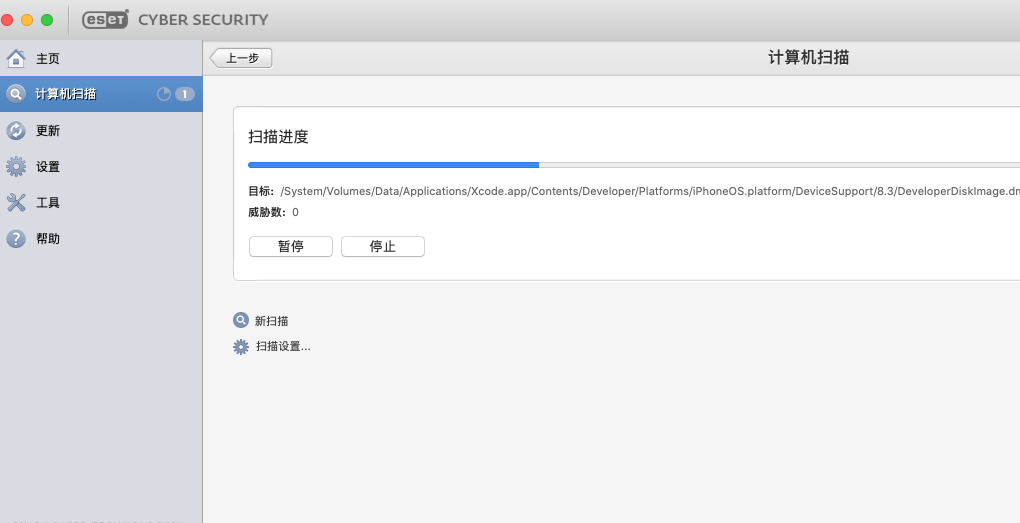Click the blue scan progress bar
The width and height of the screenshot is (1020, 523).
[x=393, y=164]
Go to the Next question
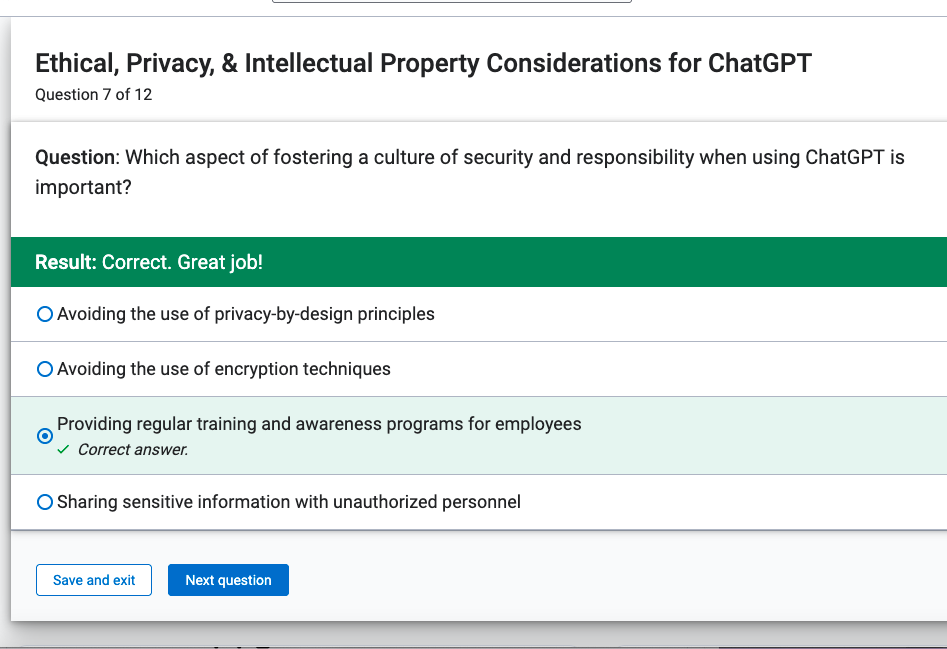Screen dimensions: 947x649 pyautogui.click(x=228, y=580)
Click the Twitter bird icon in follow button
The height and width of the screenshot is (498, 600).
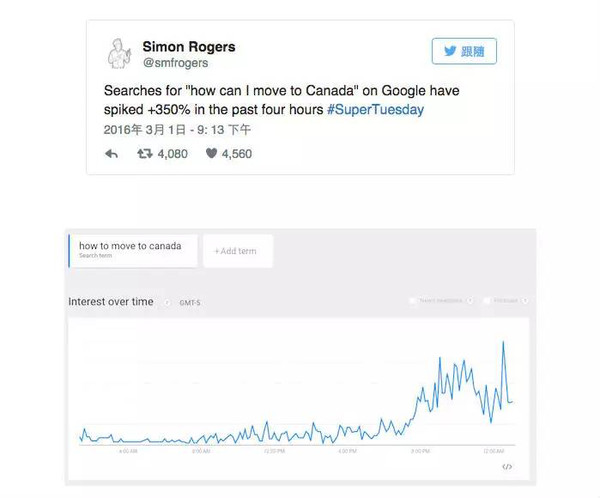coord(450,51)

────────

About this exercise — Copy the lines of the records, beginning where the line containing "Go to the Next question" appears and continuing through the final line, exactly and with no pictures.

Answer area —
Go to the Next question
Screen dimensions: 947x649 pyautogui.click(x=228, y=580)
Click the Twitter bird icon in follow button
The height and width of the screenshot is (498, 600).
coord(450,51)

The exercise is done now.